— Data supplied —
________

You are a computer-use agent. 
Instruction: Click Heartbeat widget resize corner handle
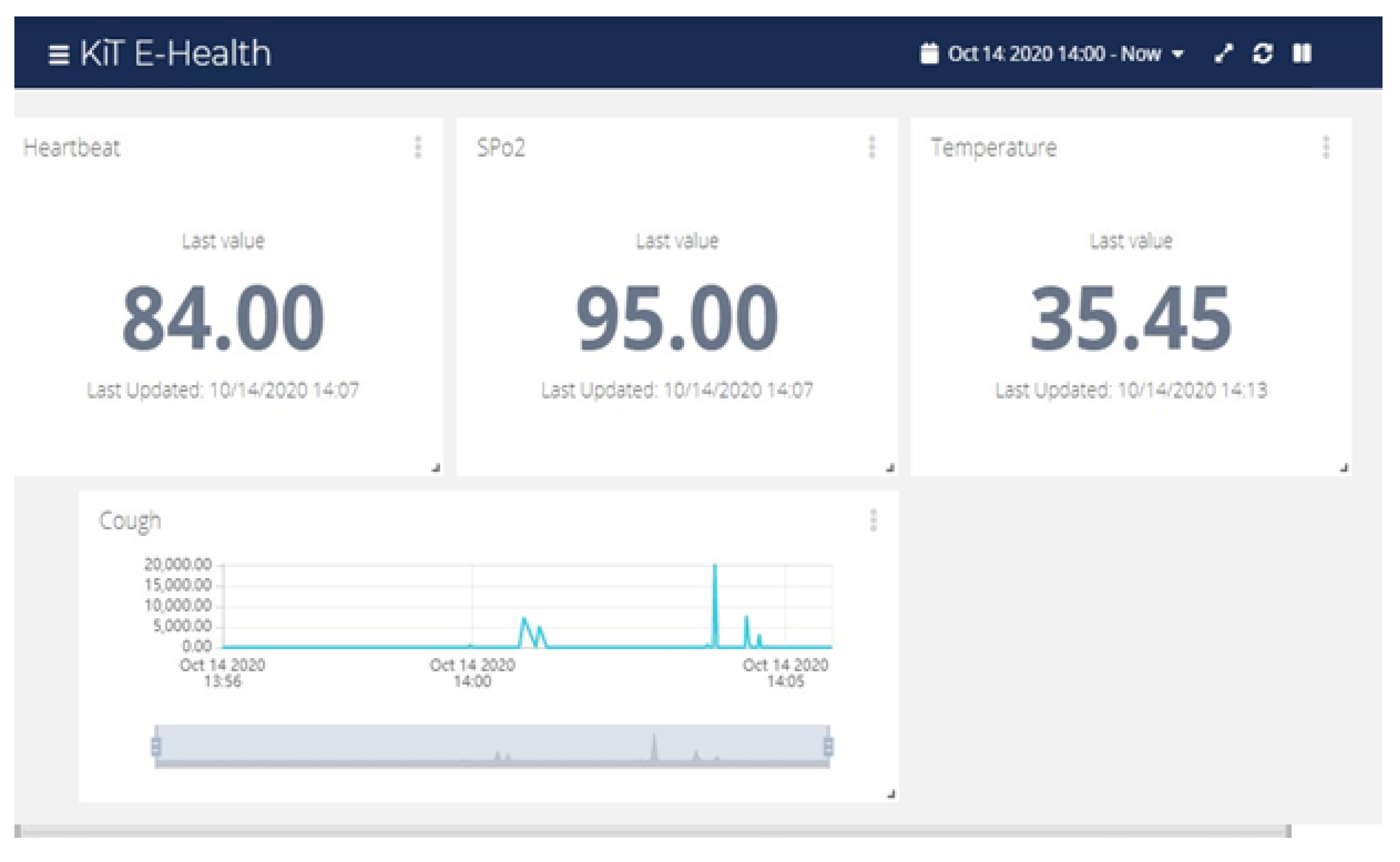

________

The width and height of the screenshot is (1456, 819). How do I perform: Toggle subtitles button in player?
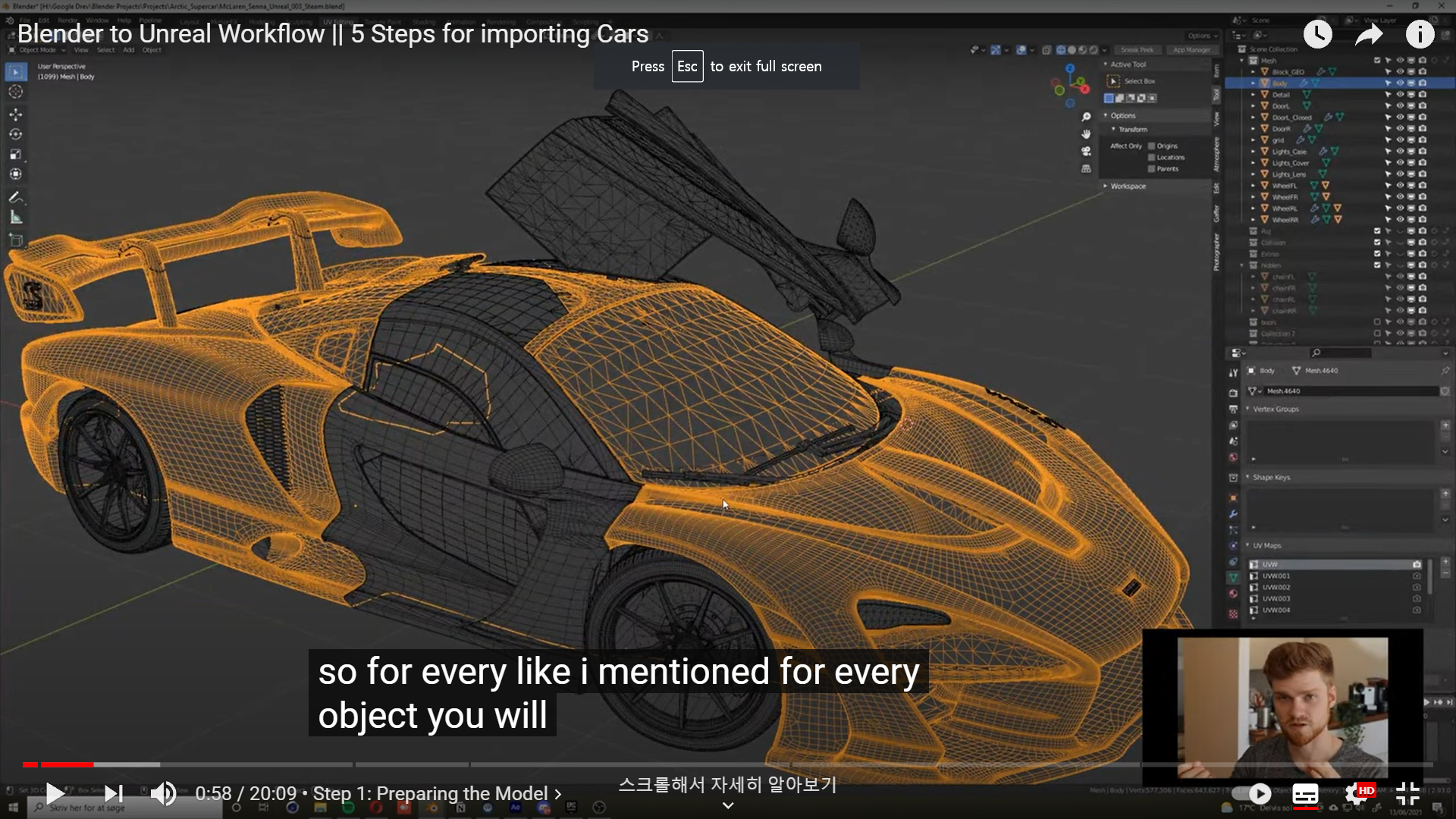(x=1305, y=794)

________

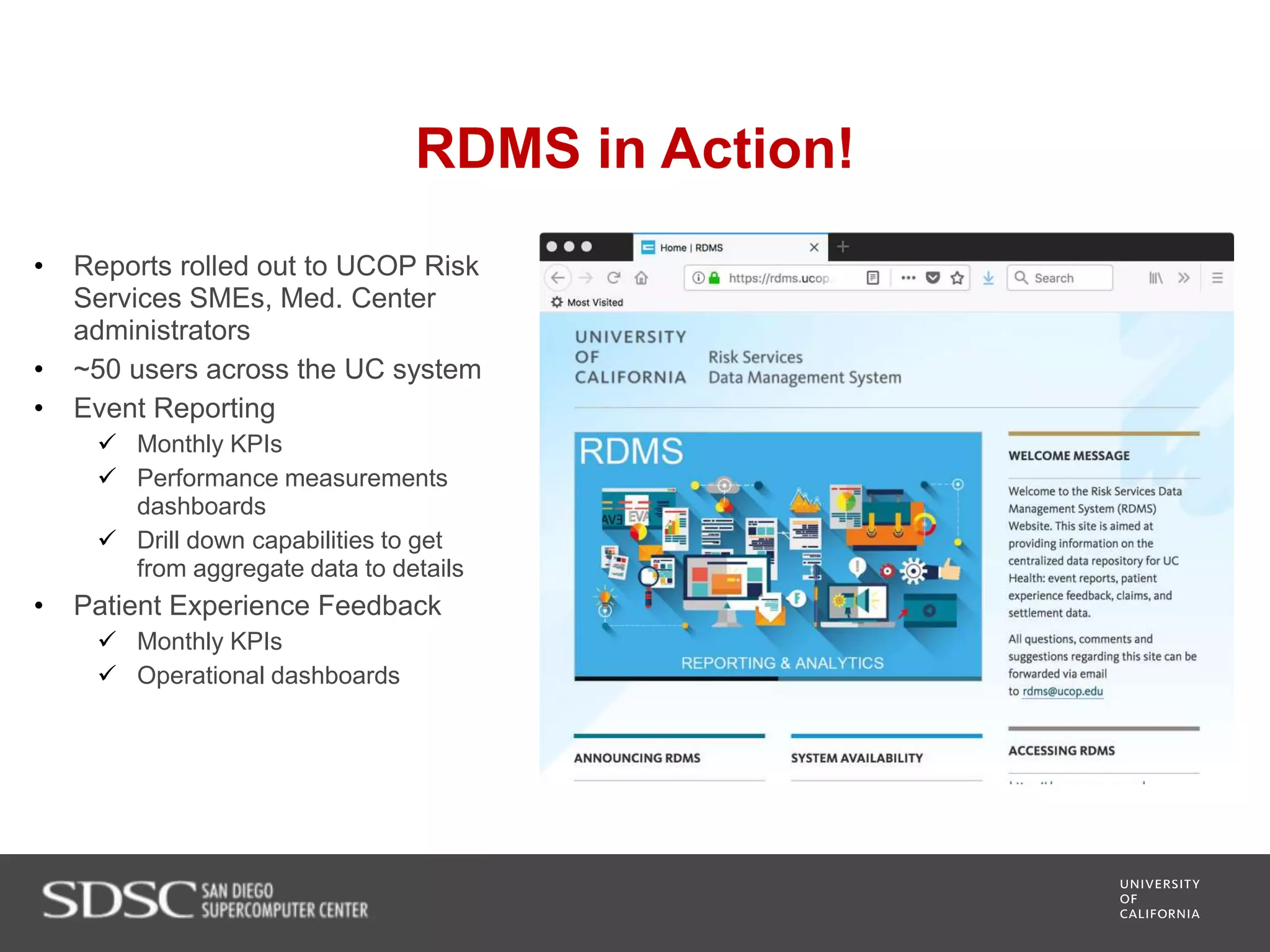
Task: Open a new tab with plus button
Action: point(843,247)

________

— Exercise prompt —
Once you find the line with "You are a computer-use agent." in the entries above, output it and each line after it up to and including the line with "Instruction: Click Heartbeat", and nothing else.

— Response —
You are a computer-use agent. 
Instruction: Click Heartbeat widget resize corner handle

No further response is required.